I have never seen a detailed plan of how such a state would function. Except once: Vladimir Jabotinsky, the brilliant leader of the Zionist far-right, wrote such a plan for the Allies in 1940. If the President of the state will be Jewish, he decreed, the Prime Minister will be Arab. And so on. Jabotinsky died a few months later, along with his plan.

Zionists came here to live in a Jewish state. That was their dominant motive. They cannot even imagine an existence as another Jewish minority. In such a situation, they would slowly emigrate, as the Afrikaners do. Indeed, such an emigration to the US and Germany is already happening under the radar. Zionism has always been a one-way street — towards Palestine. After this “solution,” it would go the other way.

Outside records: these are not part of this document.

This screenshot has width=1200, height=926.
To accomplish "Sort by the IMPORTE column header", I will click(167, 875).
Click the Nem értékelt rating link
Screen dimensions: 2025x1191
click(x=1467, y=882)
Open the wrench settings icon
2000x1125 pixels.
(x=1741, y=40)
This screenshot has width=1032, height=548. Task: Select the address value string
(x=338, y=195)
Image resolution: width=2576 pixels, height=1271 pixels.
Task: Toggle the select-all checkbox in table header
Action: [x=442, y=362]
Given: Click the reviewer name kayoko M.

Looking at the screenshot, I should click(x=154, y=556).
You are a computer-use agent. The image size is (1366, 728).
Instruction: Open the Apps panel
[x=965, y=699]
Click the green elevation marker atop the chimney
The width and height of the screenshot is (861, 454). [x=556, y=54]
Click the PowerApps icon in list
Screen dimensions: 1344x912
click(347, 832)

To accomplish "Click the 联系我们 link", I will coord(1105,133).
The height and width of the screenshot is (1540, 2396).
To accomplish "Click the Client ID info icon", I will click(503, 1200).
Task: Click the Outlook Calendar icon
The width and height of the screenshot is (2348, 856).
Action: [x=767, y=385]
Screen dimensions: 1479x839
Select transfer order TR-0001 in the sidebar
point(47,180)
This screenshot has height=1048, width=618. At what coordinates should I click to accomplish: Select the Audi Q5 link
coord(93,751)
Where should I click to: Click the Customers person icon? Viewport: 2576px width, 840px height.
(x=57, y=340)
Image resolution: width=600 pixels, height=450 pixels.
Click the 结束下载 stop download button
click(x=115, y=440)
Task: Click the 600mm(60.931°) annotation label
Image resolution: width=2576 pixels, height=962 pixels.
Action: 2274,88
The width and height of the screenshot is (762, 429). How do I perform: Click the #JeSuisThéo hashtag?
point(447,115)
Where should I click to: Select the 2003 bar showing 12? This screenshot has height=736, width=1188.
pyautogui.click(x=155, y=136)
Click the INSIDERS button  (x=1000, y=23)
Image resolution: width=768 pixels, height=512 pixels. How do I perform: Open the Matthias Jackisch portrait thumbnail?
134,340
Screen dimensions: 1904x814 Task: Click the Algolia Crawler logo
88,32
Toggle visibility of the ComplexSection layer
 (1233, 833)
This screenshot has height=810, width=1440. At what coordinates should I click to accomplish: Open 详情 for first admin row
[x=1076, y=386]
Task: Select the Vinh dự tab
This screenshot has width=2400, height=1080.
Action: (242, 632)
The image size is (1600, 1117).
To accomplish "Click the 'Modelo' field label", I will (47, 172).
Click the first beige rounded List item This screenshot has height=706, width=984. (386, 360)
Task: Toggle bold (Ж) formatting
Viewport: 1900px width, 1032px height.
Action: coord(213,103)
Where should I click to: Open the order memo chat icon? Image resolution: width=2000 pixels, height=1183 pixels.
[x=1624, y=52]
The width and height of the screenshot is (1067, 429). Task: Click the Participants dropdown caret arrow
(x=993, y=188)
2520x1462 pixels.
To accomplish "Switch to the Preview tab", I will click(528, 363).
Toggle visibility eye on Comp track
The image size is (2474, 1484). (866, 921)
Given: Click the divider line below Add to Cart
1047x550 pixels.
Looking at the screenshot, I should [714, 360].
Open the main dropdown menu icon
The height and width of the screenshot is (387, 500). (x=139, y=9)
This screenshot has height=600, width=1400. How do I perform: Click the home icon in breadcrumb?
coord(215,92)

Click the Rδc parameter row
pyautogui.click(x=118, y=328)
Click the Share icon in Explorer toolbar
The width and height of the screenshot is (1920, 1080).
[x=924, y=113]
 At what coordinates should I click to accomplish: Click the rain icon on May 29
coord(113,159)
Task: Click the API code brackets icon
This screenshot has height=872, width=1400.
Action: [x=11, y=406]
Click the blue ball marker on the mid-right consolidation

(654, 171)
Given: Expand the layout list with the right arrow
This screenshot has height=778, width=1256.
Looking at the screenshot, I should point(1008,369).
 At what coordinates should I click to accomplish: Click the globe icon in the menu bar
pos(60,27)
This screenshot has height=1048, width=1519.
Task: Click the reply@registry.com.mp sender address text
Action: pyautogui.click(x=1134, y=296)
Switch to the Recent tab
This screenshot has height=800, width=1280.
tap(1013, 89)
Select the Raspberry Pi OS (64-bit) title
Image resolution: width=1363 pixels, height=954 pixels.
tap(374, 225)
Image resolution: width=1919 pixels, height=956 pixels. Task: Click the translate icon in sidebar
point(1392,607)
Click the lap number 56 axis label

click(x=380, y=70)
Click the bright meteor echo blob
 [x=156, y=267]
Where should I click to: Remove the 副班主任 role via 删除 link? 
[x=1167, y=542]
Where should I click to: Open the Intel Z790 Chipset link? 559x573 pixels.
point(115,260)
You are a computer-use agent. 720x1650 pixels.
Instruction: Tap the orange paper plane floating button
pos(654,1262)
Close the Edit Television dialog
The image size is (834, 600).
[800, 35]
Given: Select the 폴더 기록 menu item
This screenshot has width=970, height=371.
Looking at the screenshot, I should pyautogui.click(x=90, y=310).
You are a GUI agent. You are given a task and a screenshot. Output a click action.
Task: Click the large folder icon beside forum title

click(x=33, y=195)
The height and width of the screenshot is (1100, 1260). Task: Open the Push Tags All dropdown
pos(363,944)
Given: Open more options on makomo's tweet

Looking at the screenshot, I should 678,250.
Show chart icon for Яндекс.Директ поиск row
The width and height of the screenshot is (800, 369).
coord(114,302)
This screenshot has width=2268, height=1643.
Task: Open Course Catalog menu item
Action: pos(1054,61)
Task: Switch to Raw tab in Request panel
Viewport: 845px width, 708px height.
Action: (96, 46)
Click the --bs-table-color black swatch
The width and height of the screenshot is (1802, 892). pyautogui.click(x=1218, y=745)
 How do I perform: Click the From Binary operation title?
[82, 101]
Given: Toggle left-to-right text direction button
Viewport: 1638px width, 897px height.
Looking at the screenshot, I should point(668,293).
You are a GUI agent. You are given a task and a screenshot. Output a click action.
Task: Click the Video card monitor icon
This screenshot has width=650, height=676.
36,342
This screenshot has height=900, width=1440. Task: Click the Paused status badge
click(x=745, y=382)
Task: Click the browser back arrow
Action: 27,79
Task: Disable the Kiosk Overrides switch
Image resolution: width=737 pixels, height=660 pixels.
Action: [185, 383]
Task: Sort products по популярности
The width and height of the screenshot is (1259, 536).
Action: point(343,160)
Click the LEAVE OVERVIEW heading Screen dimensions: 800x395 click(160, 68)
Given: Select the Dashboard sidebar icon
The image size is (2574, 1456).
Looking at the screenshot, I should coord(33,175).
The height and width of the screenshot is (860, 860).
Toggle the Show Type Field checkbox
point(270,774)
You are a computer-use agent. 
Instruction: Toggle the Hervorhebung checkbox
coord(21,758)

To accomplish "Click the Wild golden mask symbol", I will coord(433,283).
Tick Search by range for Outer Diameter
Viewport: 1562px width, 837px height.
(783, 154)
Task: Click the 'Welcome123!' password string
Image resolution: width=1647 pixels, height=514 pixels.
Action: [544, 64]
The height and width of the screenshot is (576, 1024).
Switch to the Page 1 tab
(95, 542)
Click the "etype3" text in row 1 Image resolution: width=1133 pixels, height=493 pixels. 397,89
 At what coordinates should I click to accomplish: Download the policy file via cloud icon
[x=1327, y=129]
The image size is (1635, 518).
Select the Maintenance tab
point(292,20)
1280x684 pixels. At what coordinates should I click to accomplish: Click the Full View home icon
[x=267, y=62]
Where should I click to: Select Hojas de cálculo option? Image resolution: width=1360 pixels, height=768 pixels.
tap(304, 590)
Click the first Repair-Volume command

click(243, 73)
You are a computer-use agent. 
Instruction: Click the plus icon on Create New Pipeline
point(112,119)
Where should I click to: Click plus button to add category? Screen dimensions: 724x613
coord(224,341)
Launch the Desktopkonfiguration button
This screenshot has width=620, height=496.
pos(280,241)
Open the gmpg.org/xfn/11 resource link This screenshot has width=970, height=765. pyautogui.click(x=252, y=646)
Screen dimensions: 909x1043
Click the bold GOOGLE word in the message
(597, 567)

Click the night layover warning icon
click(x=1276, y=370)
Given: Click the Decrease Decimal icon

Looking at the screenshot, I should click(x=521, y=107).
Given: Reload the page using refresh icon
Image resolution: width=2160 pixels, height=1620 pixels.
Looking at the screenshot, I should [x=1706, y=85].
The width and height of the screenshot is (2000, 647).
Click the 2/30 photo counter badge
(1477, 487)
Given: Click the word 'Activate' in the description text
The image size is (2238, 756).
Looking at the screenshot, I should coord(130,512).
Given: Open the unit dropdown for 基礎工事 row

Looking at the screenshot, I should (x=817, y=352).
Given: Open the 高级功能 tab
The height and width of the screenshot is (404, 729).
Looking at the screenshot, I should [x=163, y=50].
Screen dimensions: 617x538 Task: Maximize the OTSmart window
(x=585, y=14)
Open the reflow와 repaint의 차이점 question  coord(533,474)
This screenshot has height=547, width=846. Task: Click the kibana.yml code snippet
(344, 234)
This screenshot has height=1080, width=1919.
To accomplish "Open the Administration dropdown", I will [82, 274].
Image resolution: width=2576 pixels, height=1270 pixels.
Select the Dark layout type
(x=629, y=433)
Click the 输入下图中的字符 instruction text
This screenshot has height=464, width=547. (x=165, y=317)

Truth is that there is no choice at all.

The only real solution is the much-maligned “Two States for Two peoples,” the one declared dead many times. It’s either that solution or the destruction of both peoples.

So how do Israelis face this reality? They face it the Israeli way: by not facing the reality. They just go on living, day by day, hoping that the problem will just go away.

Perhaps the Messiah will come after all.